Healthcare delivery organizations have traditionally addressed strategic challenges with a mix of internal subject matter knowledge, technical proficiency, and industry best practice. The limits of that approach are evidenced by the survey results above. This version of healthcare transformation requires organizational capabilities not currently found in most contemporary provider organizations.

The shifting operating environment requires new organizational expertise in digital technology, emerging operating domains, and efficient implementation methods. Vendors, or in this new paradigm, partners — with their products, services, subject matter expertise, industry expertise, technical skill, and ability to execute with urgency — are the most reliable method to immediately leverage required know-how that doesn’t exist in most organizations.

There is no quicker way to overcome Innovation Autoimmune Disorder than to involve partners. Partners offer a plethora of opportunities to operationalize innovation across the organization.

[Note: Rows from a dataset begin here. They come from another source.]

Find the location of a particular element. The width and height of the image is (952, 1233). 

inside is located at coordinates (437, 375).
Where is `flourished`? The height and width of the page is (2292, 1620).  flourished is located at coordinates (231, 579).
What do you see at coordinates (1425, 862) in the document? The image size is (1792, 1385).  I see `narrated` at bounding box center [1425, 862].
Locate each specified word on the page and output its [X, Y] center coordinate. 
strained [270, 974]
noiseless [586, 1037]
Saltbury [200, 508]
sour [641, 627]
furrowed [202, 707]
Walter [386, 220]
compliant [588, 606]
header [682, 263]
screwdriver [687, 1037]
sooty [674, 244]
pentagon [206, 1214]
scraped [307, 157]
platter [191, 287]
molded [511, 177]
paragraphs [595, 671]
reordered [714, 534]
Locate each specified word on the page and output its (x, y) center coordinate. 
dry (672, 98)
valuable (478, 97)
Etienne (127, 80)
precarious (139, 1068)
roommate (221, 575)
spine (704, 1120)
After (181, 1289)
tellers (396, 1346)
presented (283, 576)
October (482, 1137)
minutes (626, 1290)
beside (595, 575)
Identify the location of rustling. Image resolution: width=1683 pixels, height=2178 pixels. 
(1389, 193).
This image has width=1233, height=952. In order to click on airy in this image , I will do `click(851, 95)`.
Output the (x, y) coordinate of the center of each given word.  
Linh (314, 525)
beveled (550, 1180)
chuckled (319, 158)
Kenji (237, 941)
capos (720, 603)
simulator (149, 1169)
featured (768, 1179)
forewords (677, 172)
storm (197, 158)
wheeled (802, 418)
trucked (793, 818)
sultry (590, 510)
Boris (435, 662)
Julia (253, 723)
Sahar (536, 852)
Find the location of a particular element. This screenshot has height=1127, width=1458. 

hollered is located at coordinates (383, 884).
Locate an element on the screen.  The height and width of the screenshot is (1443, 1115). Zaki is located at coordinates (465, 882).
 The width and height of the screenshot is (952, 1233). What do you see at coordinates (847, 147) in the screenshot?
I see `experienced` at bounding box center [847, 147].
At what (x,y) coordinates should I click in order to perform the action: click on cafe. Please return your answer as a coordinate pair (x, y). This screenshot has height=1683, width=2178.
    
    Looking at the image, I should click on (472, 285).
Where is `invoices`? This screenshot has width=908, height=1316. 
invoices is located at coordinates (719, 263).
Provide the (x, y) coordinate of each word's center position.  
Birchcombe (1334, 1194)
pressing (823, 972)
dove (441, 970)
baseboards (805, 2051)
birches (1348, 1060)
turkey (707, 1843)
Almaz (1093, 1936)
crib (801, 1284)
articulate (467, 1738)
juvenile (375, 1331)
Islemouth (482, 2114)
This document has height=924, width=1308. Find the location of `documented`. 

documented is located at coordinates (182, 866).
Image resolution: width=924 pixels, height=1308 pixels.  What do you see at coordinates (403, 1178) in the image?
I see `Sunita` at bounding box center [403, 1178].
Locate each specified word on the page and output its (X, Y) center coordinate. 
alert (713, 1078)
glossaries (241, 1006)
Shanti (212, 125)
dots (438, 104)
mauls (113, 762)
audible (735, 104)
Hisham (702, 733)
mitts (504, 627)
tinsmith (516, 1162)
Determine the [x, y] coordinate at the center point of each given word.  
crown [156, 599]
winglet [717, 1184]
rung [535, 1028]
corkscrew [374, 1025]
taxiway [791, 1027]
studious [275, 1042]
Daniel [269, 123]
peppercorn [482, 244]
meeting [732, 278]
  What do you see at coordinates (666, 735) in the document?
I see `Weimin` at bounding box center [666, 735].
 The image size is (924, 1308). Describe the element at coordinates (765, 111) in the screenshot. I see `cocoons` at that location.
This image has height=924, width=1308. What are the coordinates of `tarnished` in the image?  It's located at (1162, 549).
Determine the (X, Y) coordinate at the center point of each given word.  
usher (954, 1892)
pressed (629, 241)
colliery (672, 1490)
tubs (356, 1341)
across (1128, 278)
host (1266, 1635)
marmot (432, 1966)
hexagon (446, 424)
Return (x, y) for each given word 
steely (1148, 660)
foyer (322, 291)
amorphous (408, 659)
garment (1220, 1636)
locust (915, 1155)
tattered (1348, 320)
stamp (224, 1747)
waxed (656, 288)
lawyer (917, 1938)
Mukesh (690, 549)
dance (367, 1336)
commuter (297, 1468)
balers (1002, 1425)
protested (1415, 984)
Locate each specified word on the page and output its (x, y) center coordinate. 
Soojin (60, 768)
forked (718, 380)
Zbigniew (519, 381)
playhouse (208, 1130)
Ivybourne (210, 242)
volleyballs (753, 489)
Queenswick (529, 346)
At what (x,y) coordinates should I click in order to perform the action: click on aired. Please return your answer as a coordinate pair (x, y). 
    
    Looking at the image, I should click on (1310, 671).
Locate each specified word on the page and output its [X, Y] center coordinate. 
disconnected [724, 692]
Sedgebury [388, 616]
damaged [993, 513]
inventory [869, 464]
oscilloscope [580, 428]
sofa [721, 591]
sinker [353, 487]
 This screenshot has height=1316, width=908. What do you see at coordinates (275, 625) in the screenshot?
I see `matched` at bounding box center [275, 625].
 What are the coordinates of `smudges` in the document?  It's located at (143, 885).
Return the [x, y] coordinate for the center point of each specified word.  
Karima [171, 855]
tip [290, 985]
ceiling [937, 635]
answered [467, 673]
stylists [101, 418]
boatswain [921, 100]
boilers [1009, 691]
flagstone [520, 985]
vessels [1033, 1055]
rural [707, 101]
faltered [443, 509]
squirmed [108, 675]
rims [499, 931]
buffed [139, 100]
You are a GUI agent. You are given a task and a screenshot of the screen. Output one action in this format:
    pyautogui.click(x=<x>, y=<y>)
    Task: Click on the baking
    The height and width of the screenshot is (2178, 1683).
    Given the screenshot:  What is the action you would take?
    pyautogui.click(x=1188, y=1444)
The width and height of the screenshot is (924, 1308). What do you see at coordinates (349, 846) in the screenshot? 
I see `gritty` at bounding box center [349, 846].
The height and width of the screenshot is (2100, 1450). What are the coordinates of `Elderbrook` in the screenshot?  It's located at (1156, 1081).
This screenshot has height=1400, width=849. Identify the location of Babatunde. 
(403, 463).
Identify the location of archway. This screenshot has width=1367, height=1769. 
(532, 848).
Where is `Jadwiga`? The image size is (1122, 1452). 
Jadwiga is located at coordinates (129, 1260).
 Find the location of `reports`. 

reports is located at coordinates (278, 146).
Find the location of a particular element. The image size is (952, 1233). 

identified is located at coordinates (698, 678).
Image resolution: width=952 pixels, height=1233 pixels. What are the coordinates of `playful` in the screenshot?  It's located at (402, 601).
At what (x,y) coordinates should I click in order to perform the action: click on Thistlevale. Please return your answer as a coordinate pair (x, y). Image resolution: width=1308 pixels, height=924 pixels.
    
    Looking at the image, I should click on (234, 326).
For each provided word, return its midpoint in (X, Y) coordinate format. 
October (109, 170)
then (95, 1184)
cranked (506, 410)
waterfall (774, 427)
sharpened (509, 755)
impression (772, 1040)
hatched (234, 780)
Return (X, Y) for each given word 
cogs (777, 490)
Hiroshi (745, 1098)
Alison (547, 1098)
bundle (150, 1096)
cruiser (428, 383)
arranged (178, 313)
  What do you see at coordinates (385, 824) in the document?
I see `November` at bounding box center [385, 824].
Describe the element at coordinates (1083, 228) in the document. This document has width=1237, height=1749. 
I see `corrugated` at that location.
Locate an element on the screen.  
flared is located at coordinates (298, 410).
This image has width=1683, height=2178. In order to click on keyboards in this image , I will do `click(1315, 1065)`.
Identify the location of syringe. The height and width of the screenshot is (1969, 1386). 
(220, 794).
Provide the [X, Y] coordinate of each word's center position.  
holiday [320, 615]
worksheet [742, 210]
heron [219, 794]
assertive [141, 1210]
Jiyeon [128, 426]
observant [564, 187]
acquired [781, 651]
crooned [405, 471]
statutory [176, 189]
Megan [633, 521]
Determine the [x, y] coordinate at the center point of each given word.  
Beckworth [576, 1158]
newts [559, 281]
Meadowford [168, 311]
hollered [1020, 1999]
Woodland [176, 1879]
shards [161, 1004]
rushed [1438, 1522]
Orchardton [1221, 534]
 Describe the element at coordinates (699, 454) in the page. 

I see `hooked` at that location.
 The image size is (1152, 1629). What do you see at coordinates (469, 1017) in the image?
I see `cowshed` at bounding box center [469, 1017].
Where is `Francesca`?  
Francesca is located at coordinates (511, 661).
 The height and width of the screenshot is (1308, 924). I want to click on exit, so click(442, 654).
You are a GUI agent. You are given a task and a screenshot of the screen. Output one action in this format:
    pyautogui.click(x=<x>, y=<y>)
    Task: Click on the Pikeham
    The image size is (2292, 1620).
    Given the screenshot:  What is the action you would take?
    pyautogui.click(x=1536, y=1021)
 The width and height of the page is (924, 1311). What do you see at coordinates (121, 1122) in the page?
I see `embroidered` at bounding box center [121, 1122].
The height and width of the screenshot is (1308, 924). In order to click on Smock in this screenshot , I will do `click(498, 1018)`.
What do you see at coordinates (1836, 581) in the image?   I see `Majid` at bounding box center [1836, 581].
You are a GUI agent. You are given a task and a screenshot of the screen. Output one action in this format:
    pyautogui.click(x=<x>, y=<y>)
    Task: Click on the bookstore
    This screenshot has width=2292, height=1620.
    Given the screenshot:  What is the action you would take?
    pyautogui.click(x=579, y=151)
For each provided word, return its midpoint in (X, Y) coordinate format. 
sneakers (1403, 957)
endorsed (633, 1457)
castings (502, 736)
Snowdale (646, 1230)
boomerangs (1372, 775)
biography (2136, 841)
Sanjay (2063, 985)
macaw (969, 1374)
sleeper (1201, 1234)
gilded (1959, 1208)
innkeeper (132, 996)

Some organizations are starting to realize a partner approach may prove strategically beneficial for these reasons. GE Healthcare has launched partnerships with several organizations including Jefferson Health in Philadelphia and Partners Healthcare in Boston, AVIA’s innovation network business model is built on the idea, and industry integrator Catalyst HTI is opening a building in Denver explicitly for this purpose.

These partnerships are a good start at the executive level. But the strategy must diffuse deep into the organization if it is to find its full potential. Perhaps partners — of all types and sizes — can help the middle of the organization innovate right now if they were made available.

Industry partners will play an increasingly larger role in the transformation of healthcare delivery given the dramatic shifts on all fronts. To that end, organizations must become comfortable with new people, new concepts, and new ideas coming into the organization.

An organization’s structures and systems will adjust in time. Because just as structures and systems ensure profitable, efficient, and reliable operation, they also adjust as organizations realize the necessity of adapting and evolving.

And until then, partners can help.

As they always have, the competitive, regulatory, and operating environments are shifting. This time, however, the traditional model of adapting and evolving is preventing healthcare delivery organizations from doing just that.

Innovation Autoimmune Disorder is killing your organization’s innovation strategy. Do something about it now that you know: call a partner.